__Instructions to follow__.
Look through the data below for the string "indicator", and copy every line where it turns up.

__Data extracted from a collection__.
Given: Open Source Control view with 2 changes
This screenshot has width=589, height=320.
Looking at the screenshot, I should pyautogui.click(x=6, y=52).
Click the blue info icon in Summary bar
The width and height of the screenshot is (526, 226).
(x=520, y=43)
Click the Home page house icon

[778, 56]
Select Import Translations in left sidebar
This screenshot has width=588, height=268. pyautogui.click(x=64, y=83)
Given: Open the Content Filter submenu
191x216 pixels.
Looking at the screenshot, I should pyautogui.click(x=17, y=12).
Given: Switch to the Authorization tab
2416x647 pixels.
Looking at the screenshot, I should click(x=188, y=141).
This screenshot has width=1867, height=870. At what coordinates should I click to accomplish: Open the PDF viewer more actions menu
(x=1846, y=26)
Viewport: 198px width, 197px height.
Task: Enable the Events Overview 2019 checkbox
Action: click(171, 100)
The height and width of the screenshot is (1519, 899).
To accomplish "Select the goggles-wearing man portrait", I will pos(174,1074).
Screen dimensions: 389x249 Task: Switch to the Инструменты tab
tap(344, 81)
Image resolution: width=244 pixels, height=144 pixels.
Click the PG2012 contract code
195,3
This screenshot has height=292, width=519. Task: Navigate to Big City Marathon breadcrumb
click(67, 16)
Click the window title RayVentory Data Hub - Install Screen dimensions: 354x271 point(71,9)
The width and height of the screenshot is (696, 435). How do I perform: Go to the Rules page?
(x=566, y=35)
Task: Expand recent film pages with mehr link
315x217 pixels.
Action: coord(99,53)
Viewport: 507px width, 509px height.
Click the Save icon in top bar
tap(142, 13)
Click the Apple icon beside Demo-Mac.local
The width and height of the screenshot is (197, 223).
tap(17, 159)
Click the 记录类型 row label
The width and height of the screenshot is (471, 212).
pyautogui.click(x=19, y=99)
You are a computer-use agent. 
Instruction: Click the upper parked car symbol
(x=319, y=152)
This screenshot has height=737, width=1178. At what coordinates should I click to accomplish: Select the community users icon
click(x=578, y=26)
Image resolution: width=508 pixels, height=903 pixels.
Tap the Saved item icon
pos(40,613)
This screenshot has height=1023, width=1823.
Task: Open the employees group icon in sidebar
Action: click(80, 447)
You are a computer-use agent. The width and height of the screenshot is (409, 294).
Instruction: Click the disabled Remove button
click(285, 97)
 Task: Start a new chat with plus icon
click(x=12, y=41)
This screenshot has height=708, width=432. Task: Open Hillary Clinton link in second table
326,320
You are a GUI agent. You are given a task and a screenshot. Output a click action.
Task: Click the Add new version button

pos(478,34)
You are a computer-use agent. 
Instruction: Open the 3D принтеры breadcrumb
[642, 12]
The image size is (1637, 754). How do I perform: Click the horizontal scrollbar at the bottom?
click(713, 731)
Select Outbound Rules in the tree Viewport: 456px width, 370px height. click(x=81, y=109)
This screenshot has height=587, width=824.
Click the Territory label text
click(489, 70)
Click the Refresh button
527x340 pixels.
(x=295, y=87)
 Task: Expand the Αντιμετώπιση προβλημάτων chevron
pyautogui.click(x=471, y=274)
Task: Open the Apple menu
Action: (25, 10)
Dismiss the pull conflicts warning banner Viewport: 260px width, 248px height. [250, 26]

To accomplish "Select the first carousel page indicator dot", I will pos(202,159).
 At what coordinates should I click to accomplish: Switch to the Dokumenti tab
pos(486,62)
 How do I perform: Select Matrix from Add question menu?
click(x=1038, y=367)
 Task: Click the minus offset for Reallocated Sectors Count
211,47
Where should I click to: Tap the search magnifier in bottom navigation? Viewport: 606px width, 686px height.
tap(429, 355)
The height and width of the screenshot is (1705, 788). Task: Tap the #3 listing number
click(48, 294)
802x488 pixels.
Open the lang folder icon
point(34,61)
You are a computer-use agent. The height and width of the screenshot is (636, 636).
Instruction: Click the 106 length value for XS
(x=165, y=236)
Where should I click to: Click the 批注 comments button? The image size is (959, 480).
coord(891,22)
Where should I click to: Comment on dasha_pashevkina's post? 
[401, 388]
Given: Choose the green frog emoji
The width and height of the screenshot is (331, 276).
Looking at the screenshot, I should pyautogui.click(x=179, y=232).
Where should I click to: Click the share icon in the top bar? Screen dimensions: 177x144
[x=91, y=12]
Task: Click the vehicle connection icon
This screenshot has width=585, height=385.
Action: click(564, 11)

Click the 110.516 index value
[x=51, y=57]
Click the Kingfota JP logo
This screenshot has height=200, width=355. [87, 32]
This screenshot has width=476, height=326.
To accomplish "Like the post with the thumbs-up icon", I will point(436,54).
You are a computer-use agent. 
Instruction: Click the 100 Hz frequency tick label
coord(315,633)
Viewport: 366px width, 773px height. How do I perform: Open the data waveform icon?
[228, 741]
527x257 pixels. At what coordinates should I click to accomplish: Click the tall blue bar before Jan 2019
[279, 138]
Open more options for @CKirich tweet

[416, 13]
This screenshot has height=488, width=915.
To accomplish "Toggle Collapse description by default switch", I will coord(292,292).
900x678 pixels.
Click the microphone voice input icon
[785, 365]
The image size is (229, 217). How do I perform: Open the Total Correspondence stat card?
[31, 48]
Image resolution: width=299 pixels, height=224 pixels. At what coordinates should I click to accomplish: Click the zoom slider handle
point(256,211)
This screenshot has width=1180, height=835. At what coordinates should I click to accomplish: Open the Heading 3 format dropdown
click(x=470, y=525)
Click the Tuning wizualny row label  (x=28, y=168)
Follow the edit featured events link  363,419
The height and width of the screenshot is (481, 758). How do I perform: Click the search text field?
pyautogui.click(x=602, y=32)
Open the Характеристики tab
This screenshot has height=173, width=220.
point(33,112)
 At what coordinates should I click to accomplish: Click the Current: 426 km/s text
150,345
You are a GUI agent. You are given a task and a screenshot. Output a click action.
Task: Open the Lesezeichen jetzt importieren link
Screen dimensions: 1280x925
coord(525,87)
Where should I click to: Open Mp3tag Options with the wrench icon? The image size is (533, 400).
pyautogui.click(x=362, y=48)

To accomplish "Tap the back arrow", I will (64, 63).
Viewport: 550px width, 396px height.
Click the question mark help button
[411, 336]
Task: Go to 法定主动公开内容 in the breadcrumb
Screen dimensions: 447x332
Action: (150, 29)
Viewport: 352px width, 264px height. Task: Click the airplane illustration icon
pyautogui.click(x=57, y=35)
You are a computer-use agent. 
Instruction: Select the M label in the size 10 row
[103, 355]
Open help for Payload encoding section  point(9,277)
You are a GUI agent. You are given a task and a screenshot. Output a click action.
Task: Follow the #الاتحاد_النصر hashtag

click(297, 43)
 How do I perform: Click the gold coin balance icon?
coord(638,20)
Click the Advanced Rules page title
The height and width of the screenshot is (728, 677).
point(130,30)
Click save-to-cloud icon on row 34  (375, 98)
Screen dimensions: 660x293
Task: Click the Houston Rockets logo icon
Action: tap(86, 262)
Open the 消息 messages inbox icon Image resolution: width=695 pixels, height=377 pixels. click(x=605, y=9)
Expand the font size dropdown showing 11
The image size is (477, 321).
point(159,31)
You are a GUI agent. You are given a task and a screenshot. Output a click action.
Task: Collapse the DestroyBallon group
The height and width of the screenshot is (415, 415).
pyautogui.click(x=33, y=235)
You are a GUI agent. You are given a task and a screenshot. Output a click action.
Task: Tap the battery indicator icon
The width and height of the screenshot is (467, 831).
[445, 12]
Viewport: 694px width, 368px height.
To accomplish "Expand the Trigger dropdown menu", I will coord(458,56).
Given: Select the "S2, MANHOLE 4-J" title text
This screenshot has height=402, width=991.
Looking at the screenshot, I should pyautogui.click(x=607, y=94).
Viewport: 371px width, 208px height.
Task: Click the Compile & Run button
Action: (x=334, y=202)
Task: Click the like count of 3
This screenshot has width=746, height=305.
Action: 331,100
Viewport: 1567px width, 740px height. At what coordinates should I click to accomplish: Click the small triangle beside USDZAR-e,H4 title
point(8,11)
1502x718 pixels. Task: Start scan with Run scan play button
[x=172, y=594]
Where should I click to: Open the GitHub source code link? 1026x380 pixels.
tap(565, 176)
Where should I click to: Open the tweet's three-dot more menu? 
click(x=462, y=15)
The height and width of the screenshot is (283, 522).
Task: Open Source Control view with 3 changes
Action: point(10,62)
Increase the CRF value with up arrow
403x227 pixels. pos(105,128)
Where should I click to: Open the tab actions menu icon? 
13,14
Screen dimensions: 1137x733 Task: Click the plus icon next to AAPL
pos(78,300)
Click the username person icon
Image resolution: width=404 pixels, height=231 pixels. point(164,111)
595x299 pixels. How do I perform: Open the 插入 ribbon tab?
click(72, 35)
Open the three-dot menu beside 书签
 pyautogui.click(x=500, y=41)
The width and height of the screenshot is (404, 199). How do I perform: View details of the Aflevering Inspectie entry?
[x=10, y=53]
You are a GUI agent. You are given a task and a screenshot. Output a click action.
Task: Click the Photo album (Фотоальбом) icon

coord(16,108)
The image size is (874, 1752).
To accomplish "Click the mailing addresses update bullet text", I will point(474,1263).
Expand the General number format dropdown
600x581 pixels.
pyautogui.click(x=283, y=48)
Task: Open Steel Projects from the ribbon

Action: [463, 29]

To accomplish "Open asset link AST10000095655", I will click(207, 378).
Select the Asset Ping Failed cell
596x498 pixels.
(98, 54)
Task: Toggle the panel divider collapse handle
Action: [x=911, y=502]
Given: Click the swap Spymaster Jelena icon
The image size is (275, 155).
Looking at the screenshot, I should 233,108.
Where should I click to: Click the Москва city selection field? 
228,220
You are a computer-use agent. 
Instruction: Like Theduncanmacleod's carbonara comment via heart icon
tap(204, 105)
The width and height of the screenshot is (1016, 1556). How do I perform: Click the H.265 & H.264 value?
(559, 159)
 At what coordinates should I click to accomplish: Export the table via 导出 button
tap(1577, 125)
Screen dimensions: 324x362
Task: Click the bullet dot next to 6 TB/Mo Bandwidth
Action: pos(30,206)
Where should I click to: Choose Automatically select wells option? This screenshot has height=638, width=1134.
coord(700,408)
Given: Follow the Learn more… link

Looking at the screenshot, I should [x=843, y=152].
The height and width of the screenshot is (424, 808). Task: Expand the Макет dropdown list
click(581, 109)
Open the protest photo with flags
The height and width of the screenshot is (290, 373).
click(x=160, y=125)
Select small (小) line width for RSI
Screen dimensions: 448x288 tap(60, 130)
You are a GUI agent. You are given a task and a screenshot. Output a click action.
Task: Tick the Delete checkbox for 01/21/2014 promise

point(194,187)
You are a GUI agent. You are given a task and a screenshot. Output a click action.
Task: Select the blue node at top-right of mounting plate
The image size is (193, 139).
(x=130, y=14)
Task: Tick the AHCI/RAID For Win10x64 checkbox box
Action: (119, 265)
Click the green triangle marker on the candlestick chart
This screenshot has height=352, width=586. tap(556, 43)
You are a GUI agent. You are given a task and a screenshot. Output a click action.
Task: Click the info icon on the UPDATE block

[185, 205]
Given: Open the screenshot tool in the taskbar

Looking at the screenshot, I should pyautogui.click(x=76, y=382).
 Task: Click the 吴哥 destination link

__Exercise answer__.
To accomplish "Select the first carousel page indicator dot", I will pos(202,159).
Task: Tap the battery indicator icon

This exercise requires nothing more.